The Auditor General is in the news for a couple of reasons, both of which start bordering on the ridiculous. The first is the news about the price tag of the Senate audit, which is said to be approaching $21 million. The AG himself didn’t want to start talking numbers out of context, and to wait for the final report, but this likely has to do with the fact that a number of outside contract staff were brought in to do the audit – which is also what a lot of the process complaints are, particularly since these outside auditors have no idea about what constitutes parliamentary functions, or the bounds of propriety in some cases. (Incidentally, the numbers of senators affected being leaked in this story is far less than those in other reports). The other story is more egregious, but not for the reason you might think. CTV reported that the AG’s office has spent $23,000 over four years on team-building exercises. Mind you, that’s over 600 staff, which basically amounts to an annual pizza lunch, and it’s in the context of a $90 million annual budget, but look – a big number with little context! Scandal! And thus we get to the egregiousness of the cheap outrage that apparently fuels out political media in this country. Who doesn’t love a story where a big number gets presented with inadequate context, and calling it a scandal? Why can’t we be a country that is so cheap and flinty that we are the Ritz-crackers-and-ginger ale crowd? Why should we spend money on anything at all? But no, it’s all OH NOES PIZZA LUNCH and lighting our hair on fire. And then of course, the perennial bugaboo of the Challenger jets, where every time the GG flies somewhere we need to get the CTF on the line to decry how terrible it is that we go and do diplomacy. Sometimes I wonder if we’re really a grown-up country after all.

Good reads:

  • All of the parties launched new ads, many of them pretty terrible (and in one case a poor image choice), but hey, fixed election dates and no spending caps. Whee!
  • Mike Duffy’s lawyers claim that internal Senate audit will exonerate Duffy, I’m guessing by saying the rules were too unclear.

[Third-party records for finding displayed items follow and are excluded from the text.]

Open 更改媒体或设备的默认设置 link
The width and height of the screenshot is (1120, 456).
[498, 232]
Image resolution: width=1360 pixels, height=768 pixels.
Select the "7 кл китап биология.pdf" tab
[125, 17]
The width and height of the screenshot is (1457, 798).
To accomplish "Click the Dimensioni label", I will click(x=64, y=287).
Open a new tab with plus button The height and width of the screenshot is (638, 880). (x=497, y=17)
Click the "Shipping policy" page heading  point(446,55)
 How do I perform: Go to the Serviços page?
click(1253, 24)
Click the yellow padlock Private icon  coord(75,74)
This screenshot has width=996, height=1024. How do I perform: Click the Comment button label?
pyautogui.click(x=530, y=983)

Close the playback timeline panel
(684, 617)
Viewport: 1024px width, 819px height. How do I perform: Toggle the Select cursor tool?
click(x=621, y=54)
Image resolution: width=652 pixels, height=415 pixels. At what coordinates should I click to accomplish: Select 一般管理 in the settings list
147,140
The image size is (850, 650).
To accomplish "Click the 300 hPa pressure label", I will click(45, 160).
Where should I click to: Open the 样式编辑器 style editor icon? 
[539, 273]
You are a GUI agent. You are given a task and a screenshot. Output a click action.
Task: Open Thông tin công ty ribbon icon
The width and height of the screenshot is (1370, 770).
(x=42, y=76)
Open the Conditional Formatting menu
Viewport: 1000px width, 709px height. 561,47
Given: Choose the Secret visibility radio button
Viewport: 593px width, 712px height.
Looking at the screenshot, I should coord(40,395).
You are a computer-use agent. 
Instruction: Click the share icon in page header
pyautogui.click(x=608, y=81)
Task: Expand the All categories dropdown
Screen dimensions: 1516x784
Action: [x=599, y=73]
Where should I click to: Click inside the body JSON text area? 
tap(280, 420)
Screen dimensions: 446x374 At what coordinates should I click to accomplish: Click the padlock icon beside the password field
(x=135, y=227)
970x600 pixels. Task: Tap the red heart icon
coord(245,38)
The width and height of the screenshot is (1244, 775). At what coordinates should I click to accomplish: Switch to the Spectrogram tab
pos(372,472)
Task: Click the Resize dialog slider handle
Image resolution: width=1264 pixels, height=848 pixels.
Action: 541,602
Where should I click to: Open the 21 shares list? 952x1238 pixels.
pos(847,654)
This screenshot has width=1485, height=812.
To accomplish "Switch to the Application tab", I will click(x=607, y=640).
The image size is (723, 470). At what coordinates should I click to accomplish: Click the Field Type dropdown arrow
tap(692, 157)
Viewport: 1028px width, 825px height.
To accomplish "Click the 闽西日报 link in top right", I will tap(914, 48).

Not sure that’s really the case.
  • Former Justice Deschamps and Major-General Whitecross went to Defence Committee to talk about the Deschamps report yesterday.
  • The Information Commissioner was at committee yesterday, and spoke not only of the retroactive legislation problem, but of her office’s need for more resources.
  • Stephen Blaney was defending C-51 yesterday, saying we need “pre-criminalization,” which I think means we’re now in Minority Report.
  • Oh hey, it looks like it will be nigh impossible to reach our new emissions targets.

Odds and ends:

A group has launched anti-union ads aimed at Justin Trudeau, which led to the resignation of someone from both the CFIB and the C.D. Howe Institute.

Conservative and Liberal MPs are concerned the NDP will use a loophole in the rules to let their staff get paid for campaigning as they did in a by-election.

The vast majority of people aren’t keen on the planned Victims of Communism memorial, but the government plans to go ahead with it anyway.